I am saddened that my kids and family can’t come to see me and the new baby at the hospital but grateful that my husband will be there with me-BUT- that’s only if he has no symptoms of sickness.
And what happens if one of us does get sick? The dr is ordering me not to go out at all at this stage of pregnancy in order to stay healthy so I know I would not be the one to be able to care for a sick child. The Hubby has an essential job so he is still working and wouldn’t be able to be home to help.
Pretty Girl is working drive thru at a local fast food place. They wear gloves but no masks. How do I keep germs out of the house when I am contending with that? And she needs the money to pay for gas, car insurance, and other essential bills(shes a college student) so it’s not as simple as quitting.
Do I quarantine my adult kids in the trailer for 4 weeks who are still going out into the germ filled world for various reasons?? That seems so extreme and I would be so sad to be totally separated from them for so long😢
There are other factors too which makes it feel like I am fighting a losing battle.

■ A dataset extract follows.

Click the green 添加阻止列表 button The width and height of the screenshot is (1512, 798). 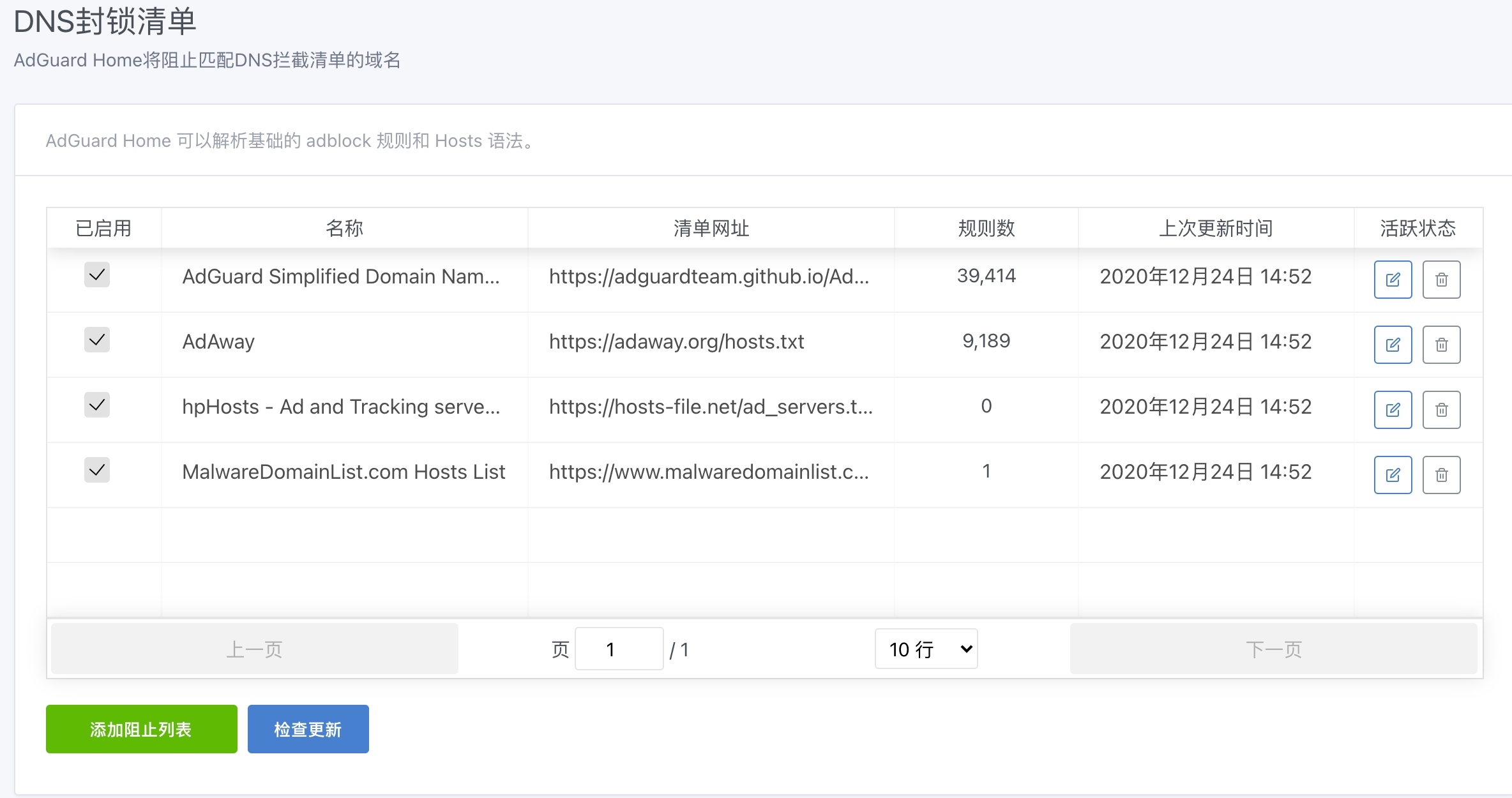click(x=141, y=729)
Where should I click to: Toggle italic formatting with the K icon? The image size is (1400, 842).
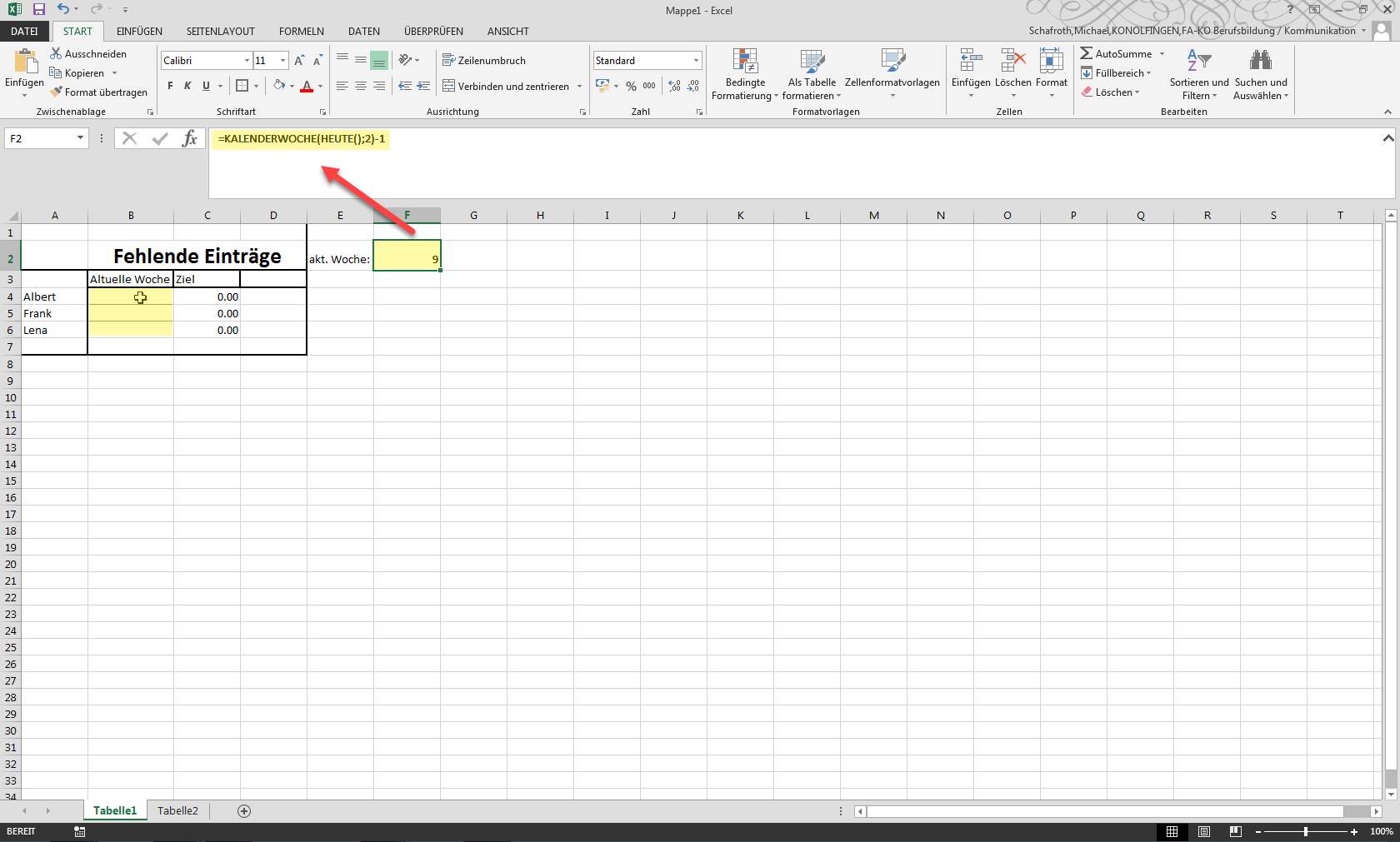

And of course no one wants a newborn coming down with any kind of sickness. With peanut we had the flu sweep through our house decimating 6 out of 9 of us but also taking down my mom who was going to be coming to help. It was terrible to be so sick ( I had the start of pneumonia in one lung)and have to be the lone person to take care of a breastfeeding baby with jaundice( bili blanket and daily trips to the hospital for blood draws)and other loved ones who were sick. I DO NOT want to go through that again with any sickness!
This is not quite the environment I have envisioned bringing child #8 into.
The last few weeks are usually a hectic time while preparing for a newborn- washing baby clothes, getting essentials, setting up baby’s area, pulling baby gear out of storage, prepping freezer meals, etc etc. but with the virus it has added a whole new layer of preparedness and anxiety to it all. 😬
So I do not live in fear of the virus itself but of the repercussions of having it as it applies to our family and current situation.
Please pray for good health for all of us and wisdom in navigating this new world!